Audi's large executive saloon bears a very close resemblance to its smaller Audi A4 and bigger Audi A8 brothers. It brings the brand's cool, crisp and understated look to battle against the BMW 5 Series and Mercedes E-Class in a three-way tussle that's been raging for decades, while also attracting buyers away from the Volvo S90 and Lexus GS.

While each of those cars has its virtues, they share the attributes of low running costs and a comfortable ride – factors that are appreciated by those who regularly travel long distances. The A6 line-up consists of the saloon, the A6 Avant estate and the powerful Audi RS6 Avant and Audi S6 models – both of which are performance models that we've reviewed separately. There's also the Audi A6 Allroad quattro, which serves as a tempting alternative to a medium-sized luxury SUV.

The bulk of the saloon range is powered by 2.0 and 3.0-litre diesel engines making between 188 and 316bhp. The least powerful 2.0-litre TDI Ultra combines 67.3mpg fuel economy (when the S tronic automatic gearbox is fitted) with a 0-62mph time of 8.2 seconds. CO2 emissions of 109g/km mean a reasonable 23% Benefit-in-Kind company-car tax rating. If you're more interested in power than economy, the 3.0-litre TDI can be chosen in 268bhp single-turbo or 316bhp BiTDI twin-turbo forms – the latter can blast to 62mph from rest in just five seconds at the expense of a 47.1mpg thirst for fuel.

In truth, none of the Audi A6 engines feels the least bit sluggish, but the petrol S6 takes performance several steps beyond the diesel models. Its 4.0-litre TFSI V8 churns out 444bhp and only returns 30mpg, but makes amends with a 4.4-second 0-62mph time and an aggressive roar from its exhaust when you make full use of its performance. The S6, along with the 3.0-litre diesels, uses Audi's quattro four-wheel-drive system, which can be added to 2.0-litre A6s as an option.

Every A6 feels most at home on motorways and fast A-roads; the car is better suited to wide, flowing turns than twisty back roads. In this regard, the Audi is shown up a little by the BMW 5 Series and Jaguar XF, both of which have more to offer the enthusiastic driver. However, the A6 is still capable of getting a move on when you want, with a 'drive select' control to adjust feel and response.

**What to work on**.
- 1) Answer each question using the passage on the Audi A6.
(a) What 0-62mph time does the 2.0-litre TDI Ultra achieve?
(b) How much power does the S6's 4.0-litre TFSI V8 produce?
(c) Which two cars are said to have more to offer the enthusiastic driver than the A6?
- 2) Write the next paragraph of the passage on the Audi A6, following on from its final sentence.

**Listing**.
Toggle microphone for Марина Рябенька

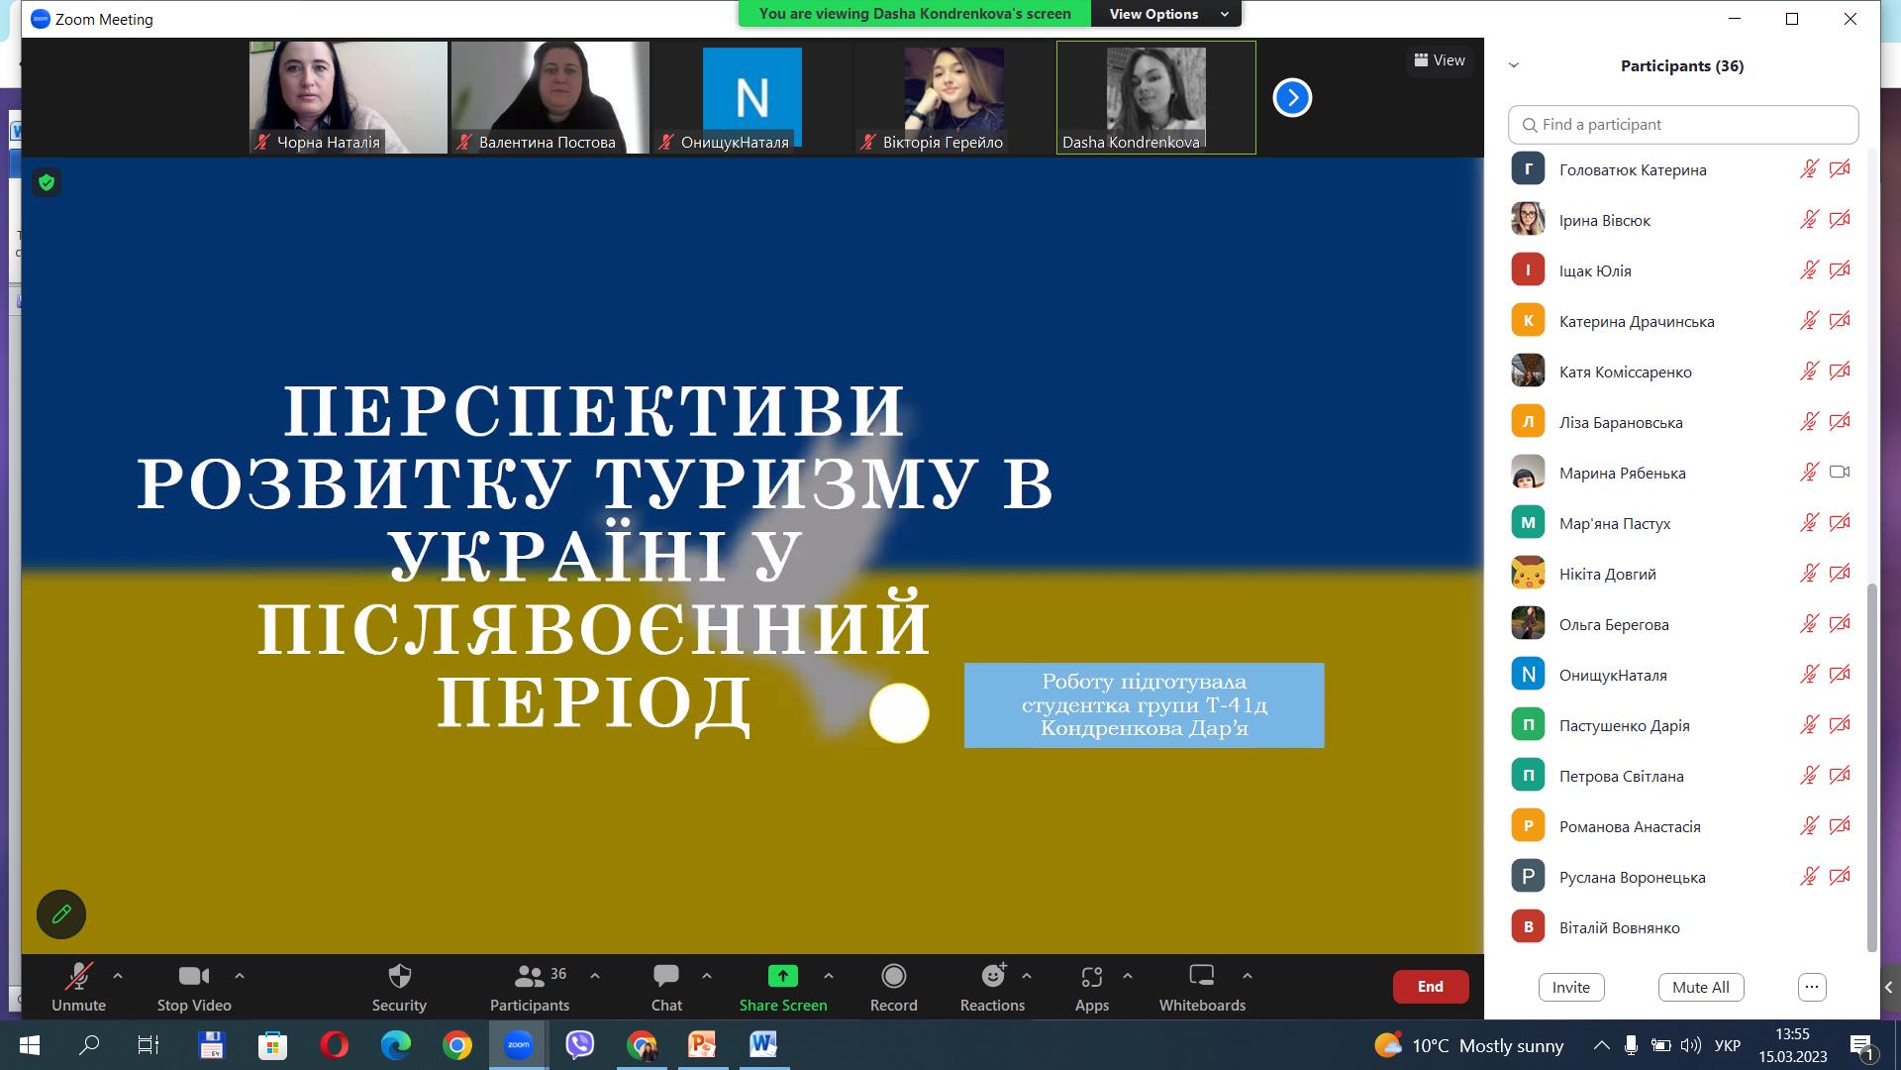tap(1808, 473)
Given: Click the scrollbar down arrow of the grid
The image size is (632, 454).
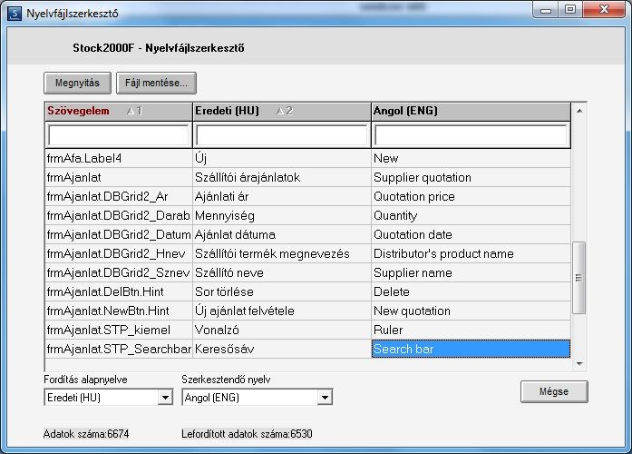Looking at the screenshot, I should (x=579, y=363).
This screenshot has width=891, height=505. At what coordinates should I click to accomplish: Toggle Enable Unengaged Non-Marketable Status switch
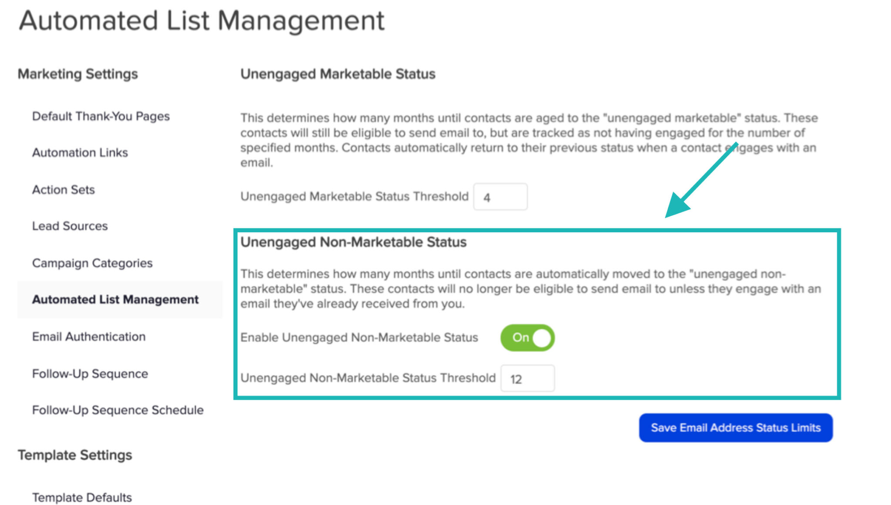pos(527,338)
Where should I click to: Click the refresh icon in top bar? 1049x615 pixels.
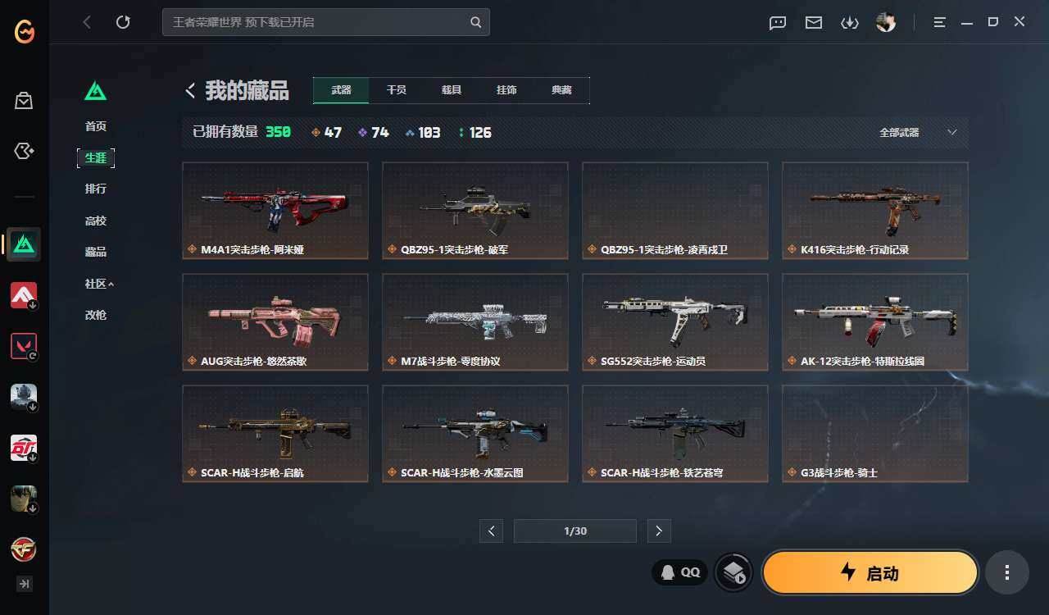pos(123,22)
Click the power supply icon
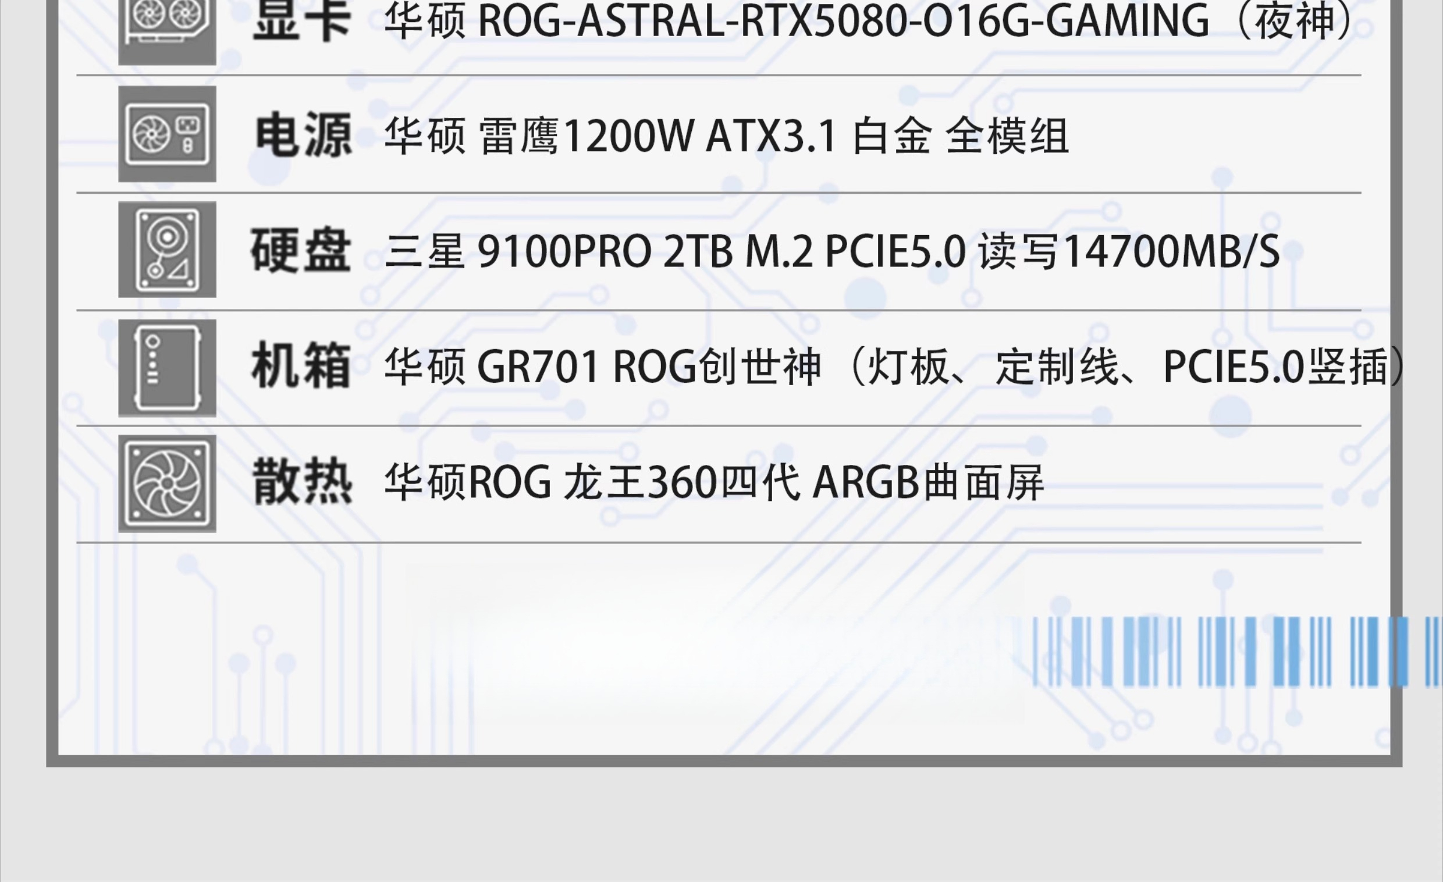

**The replies**.
- 1)
(a) 8.2 seconds
(b) 444bhp
(c) The BMW 5 Series and the Jaguar XF

- 2)
You may prefer to sit back and take it easy, though, because the A6 has always made a strong case for itself on the comfort and quality of its interior alone. There are SE Executive, S Line and Black Edition trim levels, all of which are very comprehensively equipped as standard, with sat nav, four-zone air-conditioning and heated leather seats, and can be further enhanced with options from an extensive list. S line and Black Edition add sporty styling inside and out, the latter having enormous 20-inch wheels and a look all of its own.

There's good news, too, in how the A6 rides. It formerly had a reputation for a rather firm, bumpy feel, but you can now choose the S line with comfort-orientated 'dynamic' suspension for no charge, which makes for a far smoother passenger experience. If you choose the adaptive suspension, the softest mode is particularly comfortable, while a stiffer mode can be selected for sharper reflexes on challenging roads.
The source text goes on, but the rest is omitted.